- [OBJETIVOS]
**A.** Traduza para o inglês a seguinte frase do trecho sobre o vinho brasileiro: "Bom exemplo são os nossos espumantes, que ganham premiações em todo o mundo."
**B.** Reproduza fielmente, no trecho sobre o vinho brasileiro, tudo o que vai de "Os vinhos argentinos, há" até "justo e paixão.".

- [TRECHO SELECIONADO]
* * * * * * * * *
Diante da possível implantação da medida de salvaguarda ao vinho brasileiro, a frase ‘fazer vinho é fácil, difícil são os primeiros 400 anos’, dita por franceses vinhateiros, é uma dica para os vinicultores brasileiros. Para que nossos vinhos melhorem a cada dia, em vez de estudar, pesquisar e degustar vinhos mundo afora, vamos apenas aumentar os preços dos concorrentes? Demonstramos com isso nossa incompetência, falta de criatividade e falta de perseverança para a evolução.

Não é taxando de forma injusta os vinhos importados que vamos aumentar o consumo dos nacionais, mas, sim, melhorando a qualidade destes. Bom exemplo são os nossos espumantes, que ganham premiações em todo o mundo. Hoje, qualquer sommelier bem preparado e informado sabe que o Brasil é referência em espumantes. Mas não foi sempre assim. Nossos espumantes ganharam respeito aos poucos, com qualidade constante, disputando espaço com produtos diferenciados e tradicionais. Afinal, credibilidade não cai do céu, ou cai?

Os vinhos argentinos, há 15 anos, eram considerados ruins. Hoje, no entanto, a Argentina está em praticamente todos os mercados consumidores de vinho, com uma qualidade incontestável. Já os americanos são sufocados por vinhos do mundo inteiro, principalmente, os franceses de Bordeaux, que em muitos casos são mais baratos que na origem. Apesar disso, o vinho americano representa 70% das vendas e consumo nos EUA. Agora me diga, por quê? Porque o vinho é bom e tem qualidade, preço justo e paixão.
* * * * * * * * *
- [DADOS ARMAZENADOS]
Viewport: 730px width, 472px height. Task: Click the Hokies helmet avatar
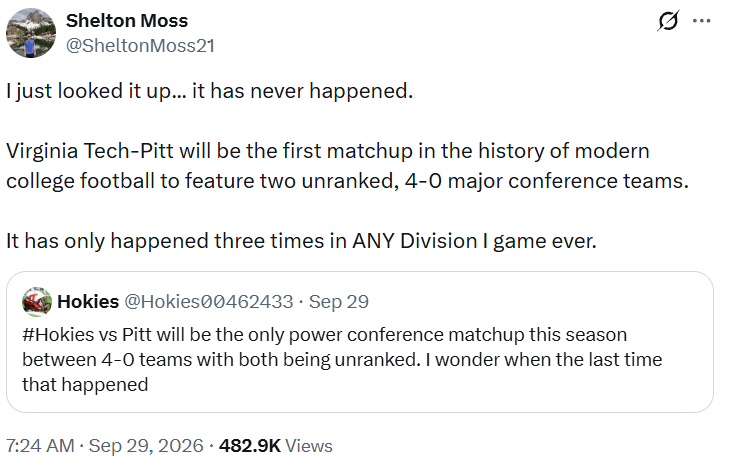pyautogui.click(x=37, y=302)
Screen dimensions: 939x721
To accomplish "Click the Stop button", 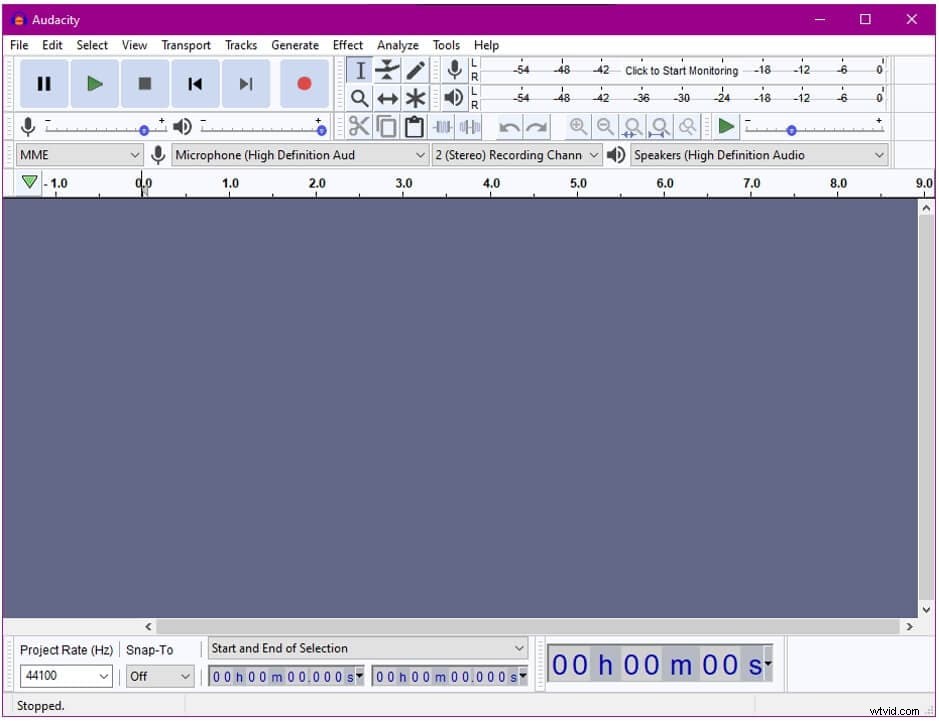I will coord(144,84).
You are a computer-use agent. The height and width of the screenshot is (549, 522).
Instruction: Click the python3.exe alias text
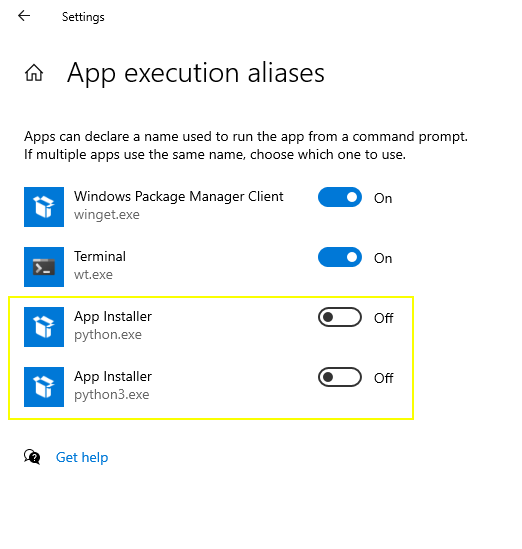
* * * * * * * * *
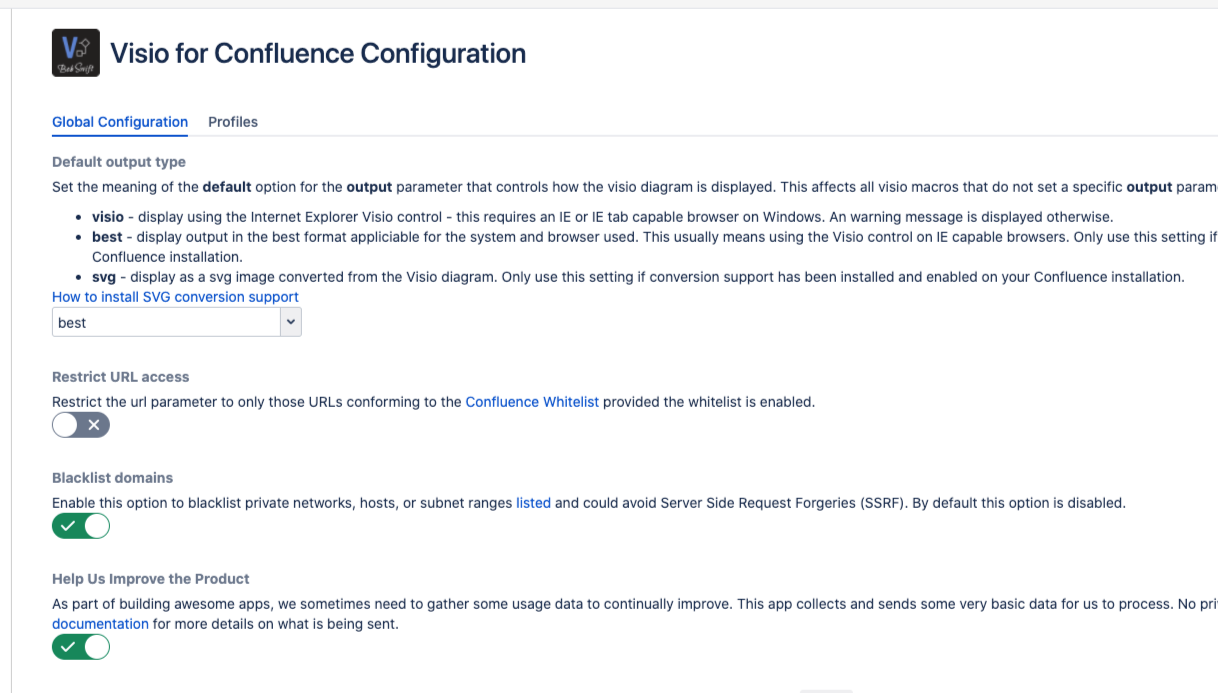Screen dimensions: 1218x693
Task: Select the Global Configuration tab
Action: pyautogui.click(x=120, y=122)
* * * * * * * * *
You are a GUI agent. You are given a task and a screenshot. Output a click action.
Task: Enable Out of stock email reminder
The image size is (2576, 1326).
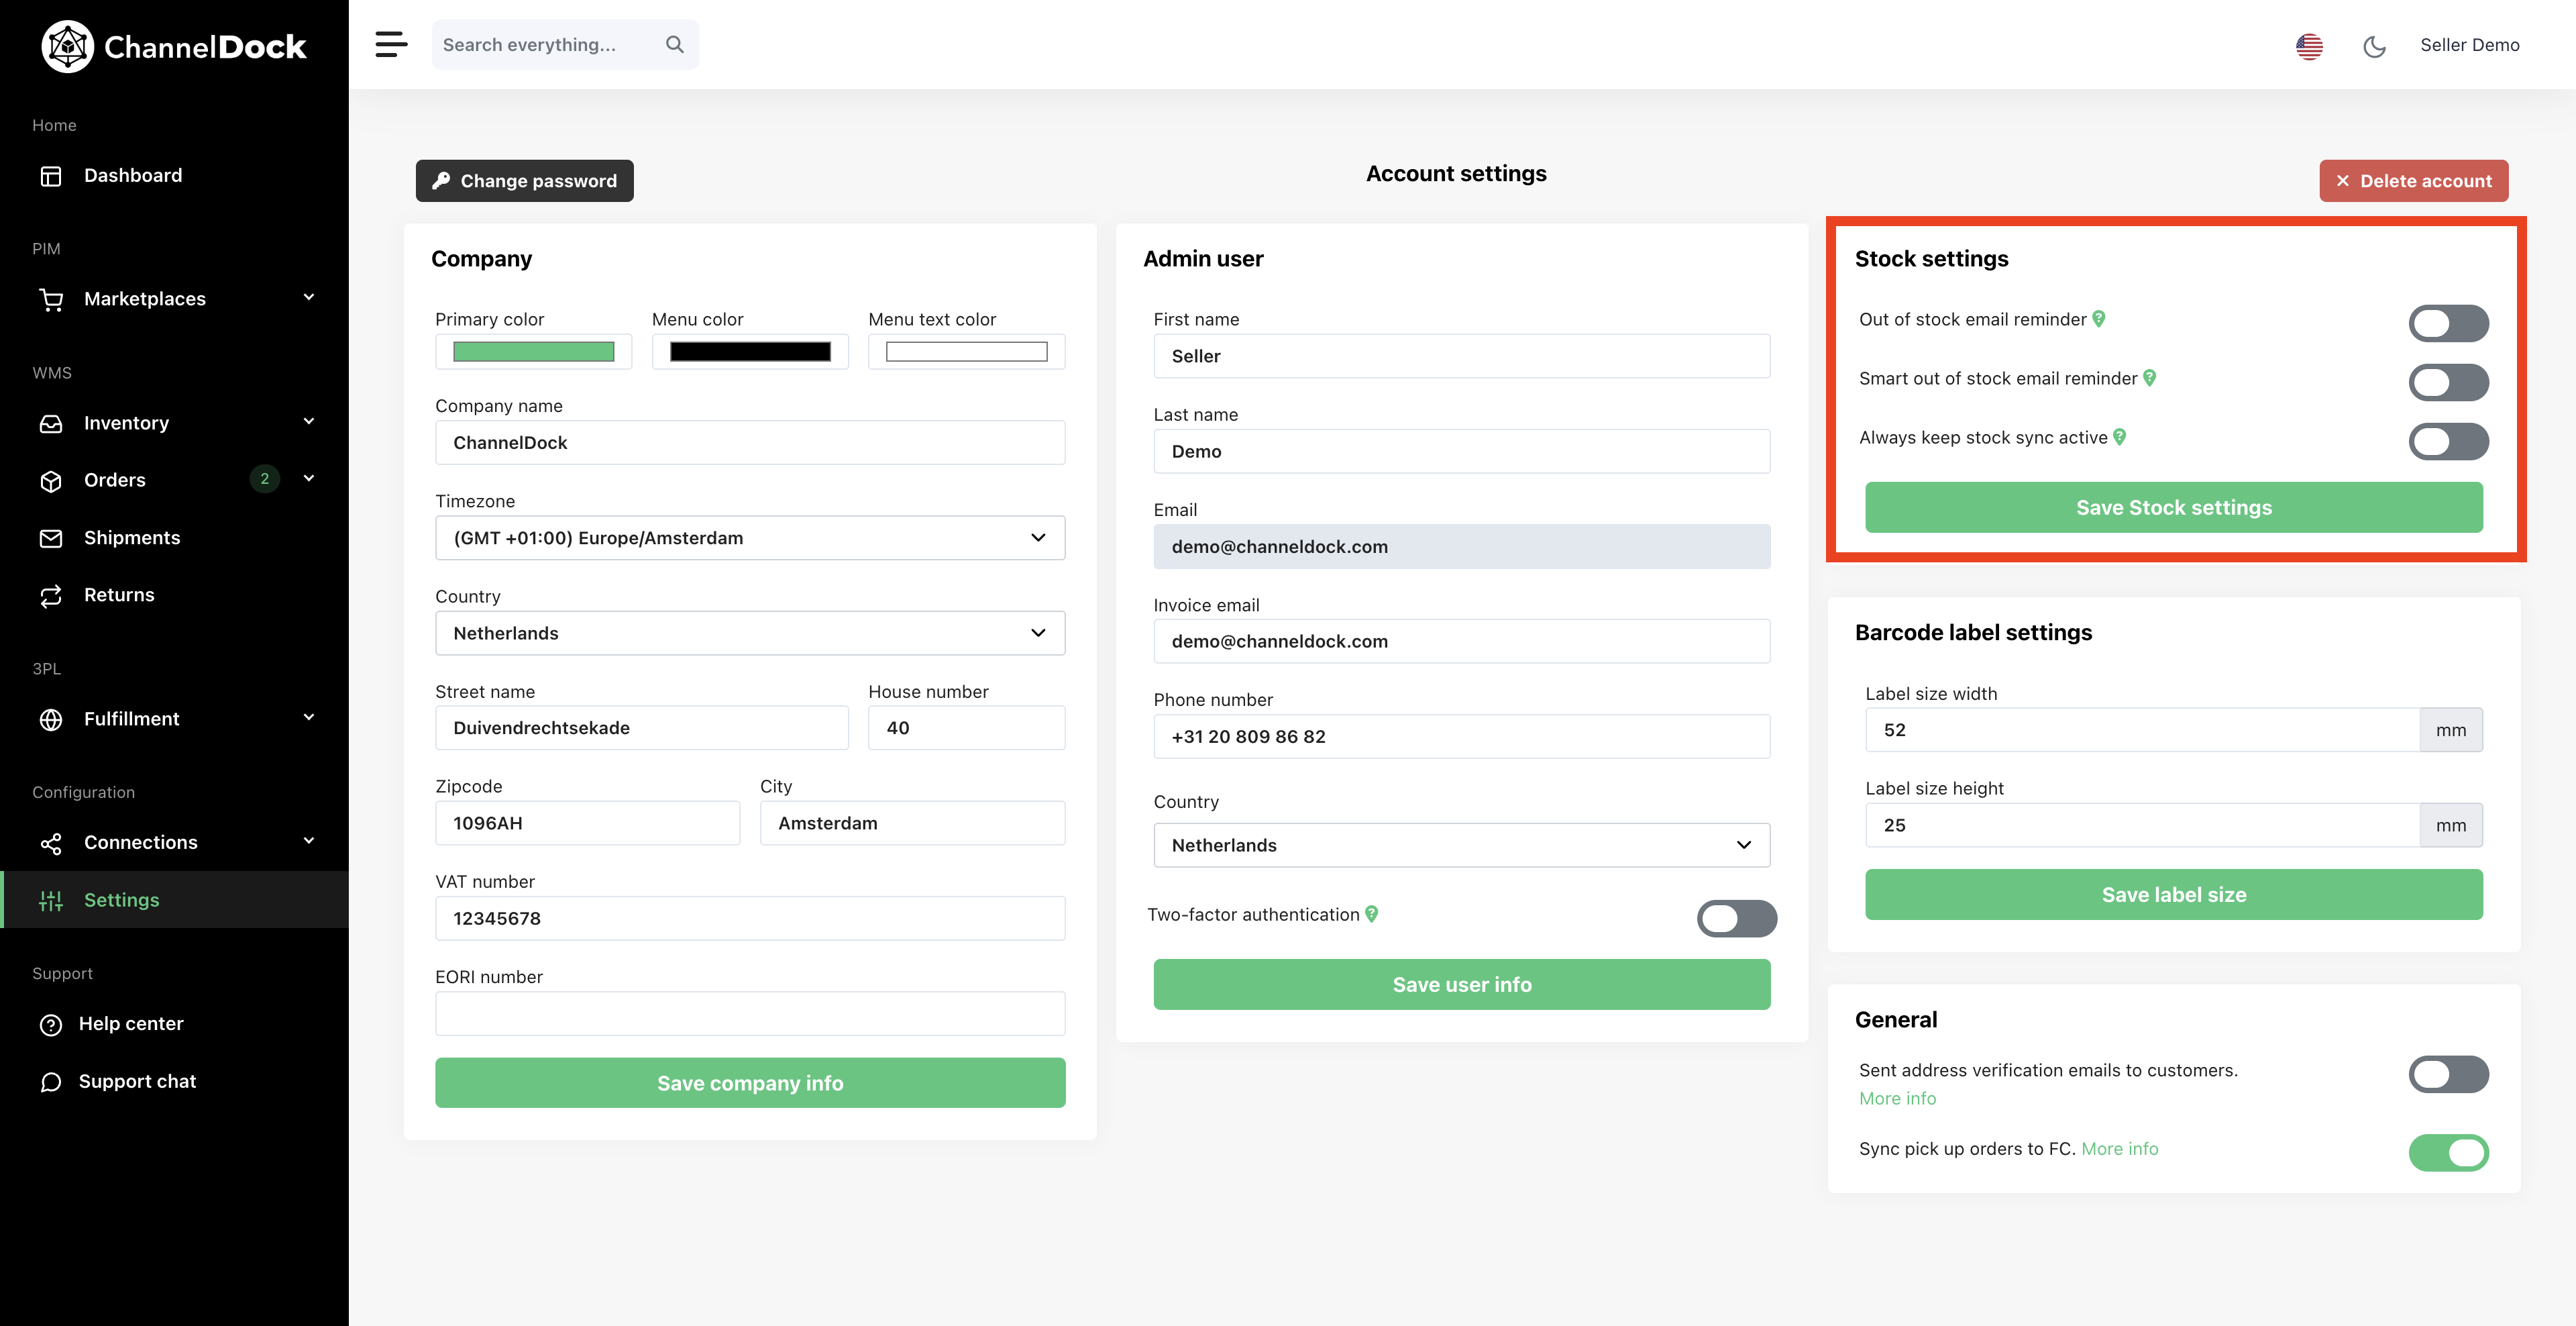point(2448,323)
* * * * * * * * *
- [RESPOSTAS DOS EXERCÍCIOS]
**A.** A good example is our sparkling wines, which win awards all over the world.

**B.**
Os vinhos argentinos, há 15 anos, eram considerados ruins. Hoje, no entanto, a Argentina está em praticamente todos os mercados consumidores de vinho, com uma qualidade incontestável. Já os americanos são sufocados por vinhos do mundo inteiro, principalmente, os franceses de Bordeaux, que em muitos casos são mais baratos que na origem. Apesar disso, o vinho americano representa 70% das vendas e consumo nos EUA. Agora me diga, por quê? Porque o vinho é bom e tem qualidade, preço justo e paixão.